List each line of the records that contains the string "Task", counting only matches with the same uppercase and lowercase letters.
::::::
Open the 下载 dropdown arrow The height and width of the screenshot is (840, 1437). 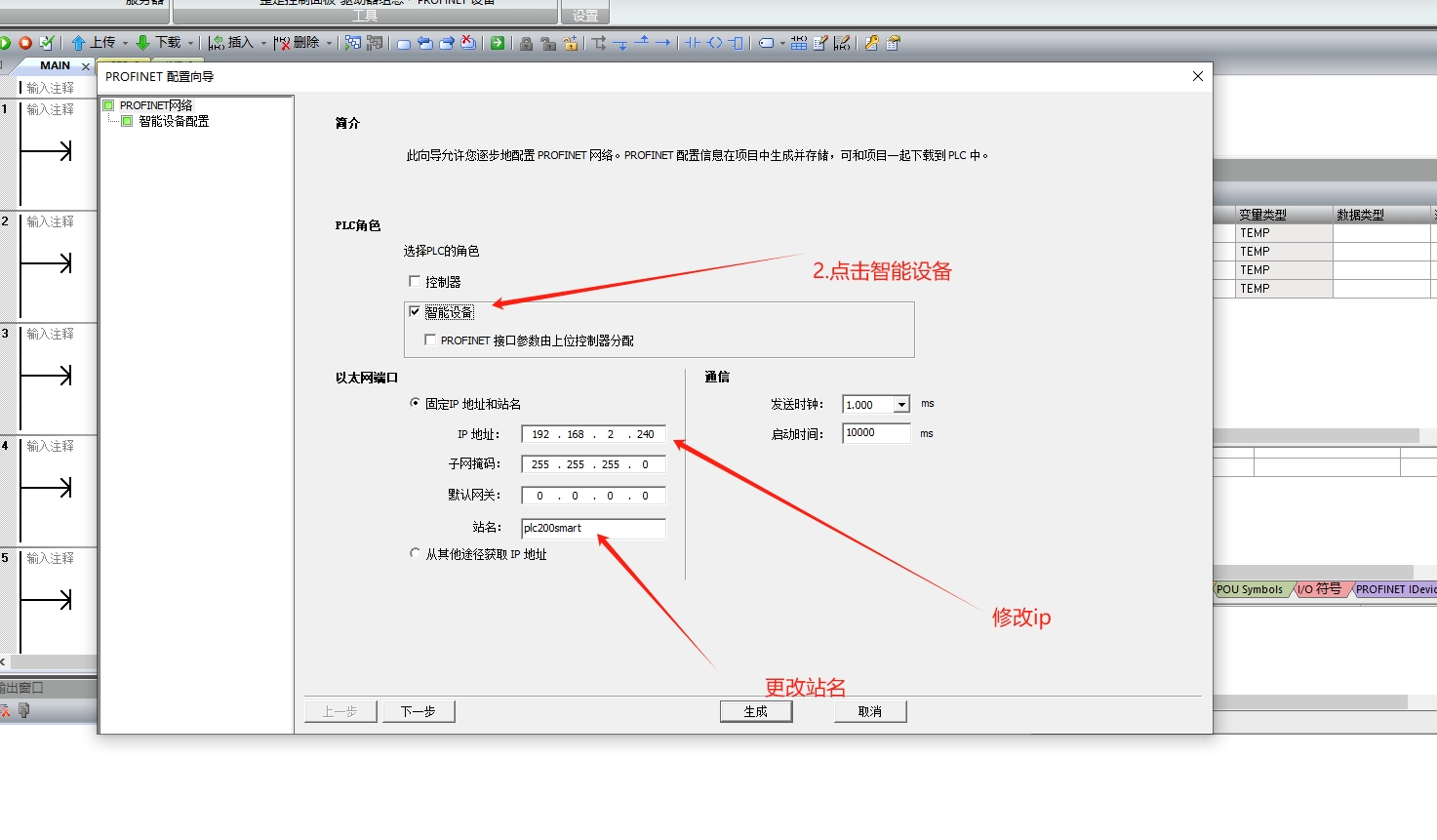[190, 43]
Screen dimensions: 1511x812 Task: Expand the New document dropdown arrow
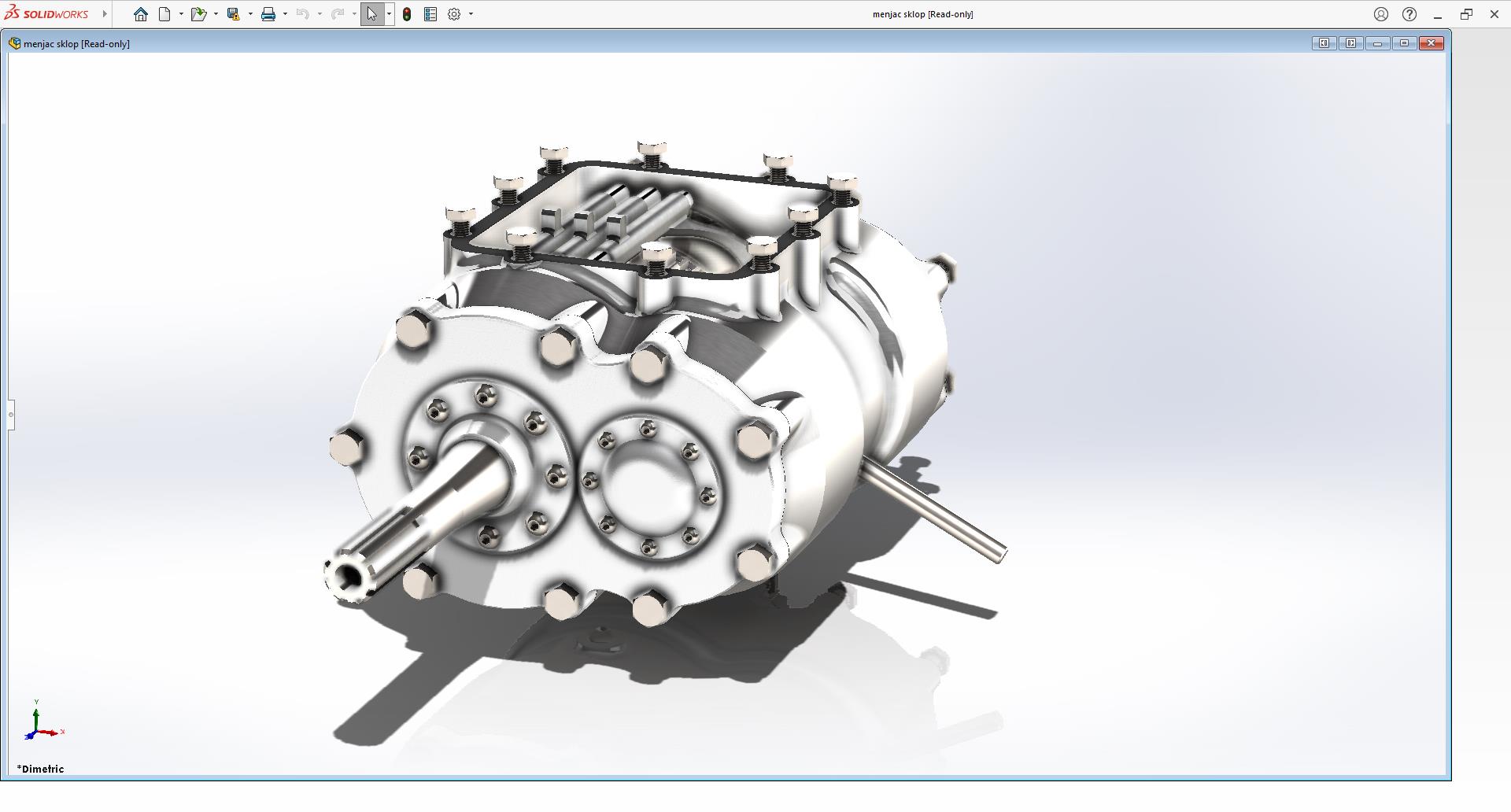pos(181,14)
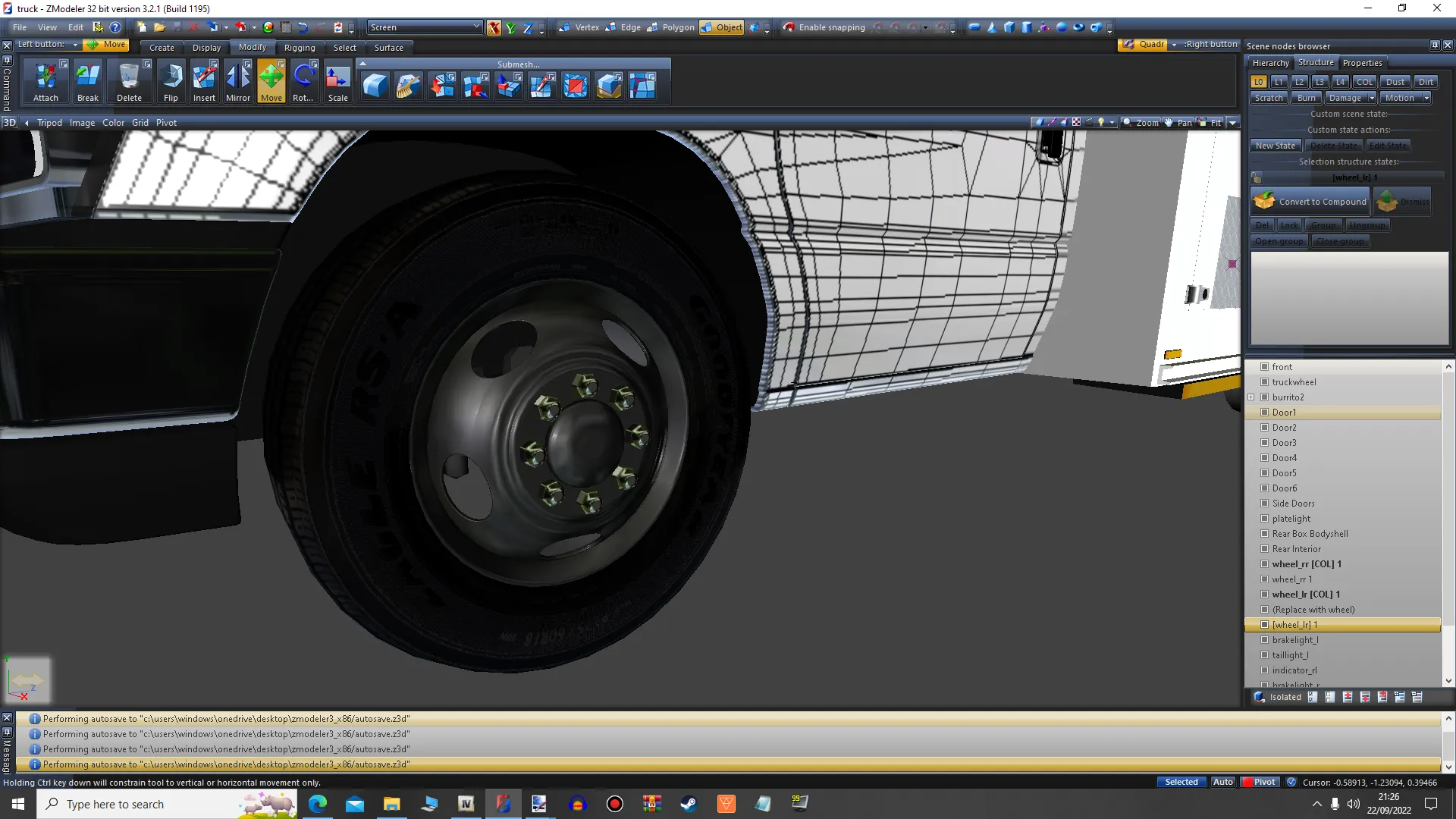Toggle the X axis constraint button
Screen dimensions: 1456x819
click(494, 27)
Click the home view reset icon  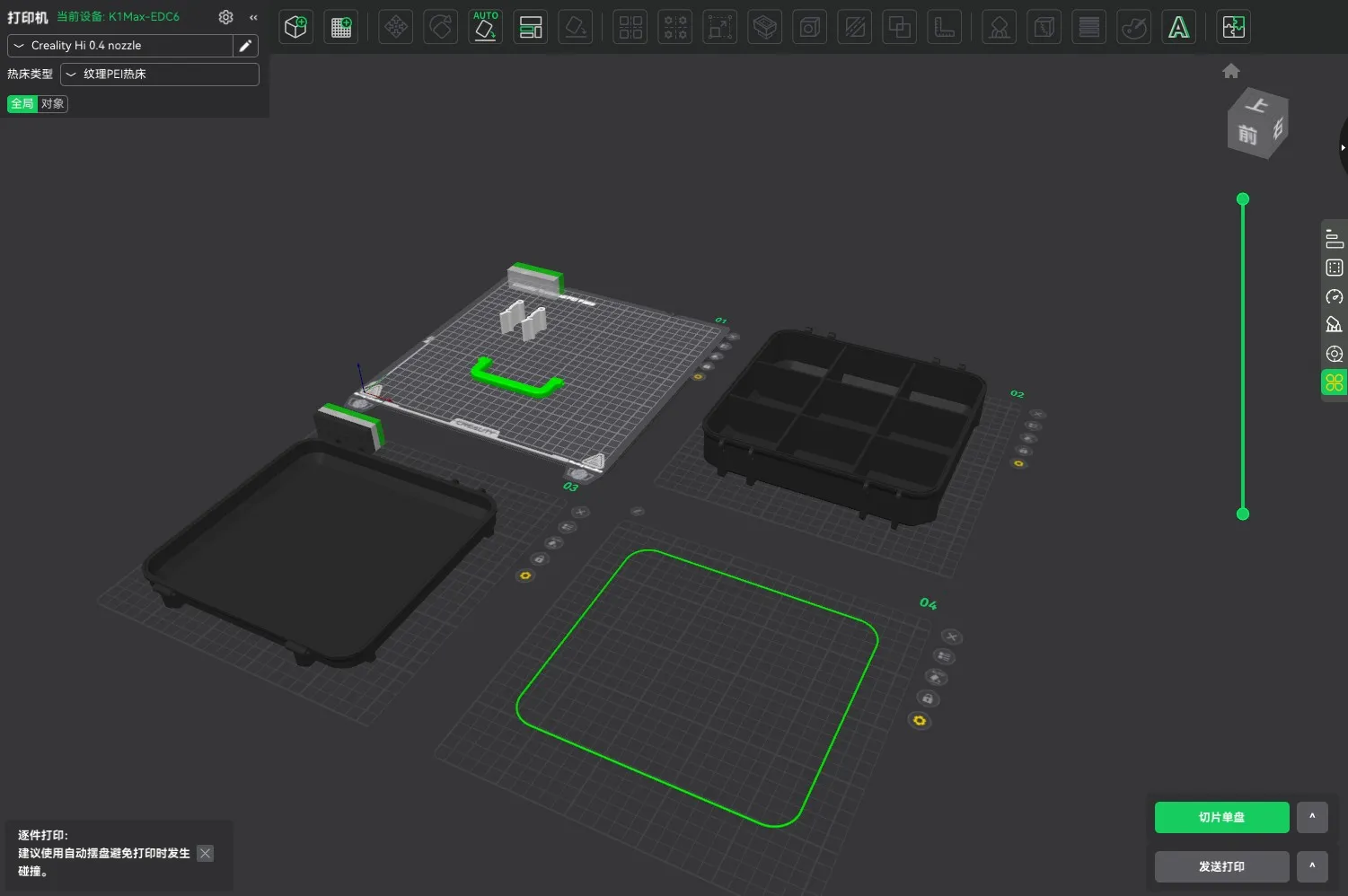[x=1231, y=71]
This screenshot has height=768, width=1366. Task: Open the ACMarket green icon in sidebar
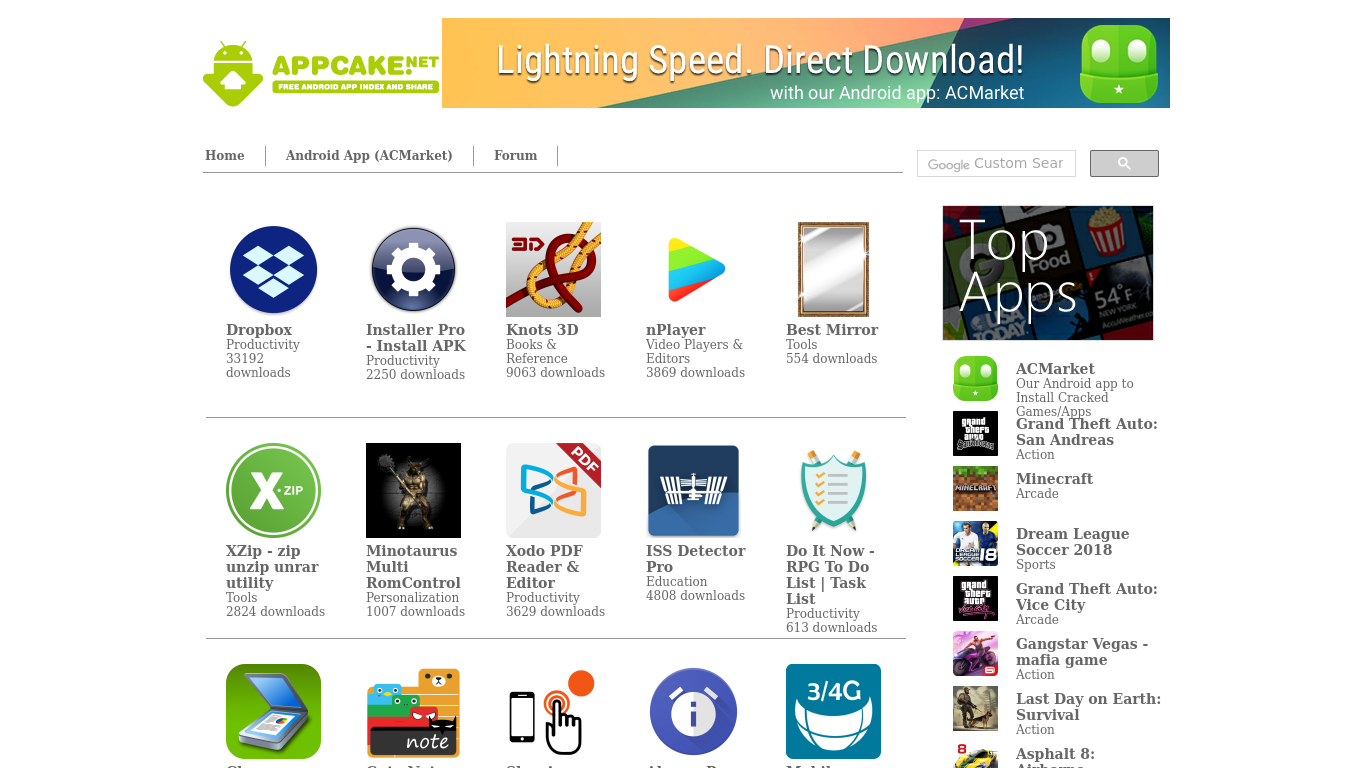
::::::
* Written response:
Screen dimensions: 1511x812 Task: Expand the New document dropdown arrow
This screenshot has height=768, width=1366. Task: Open the ACMarket green icon in sidebar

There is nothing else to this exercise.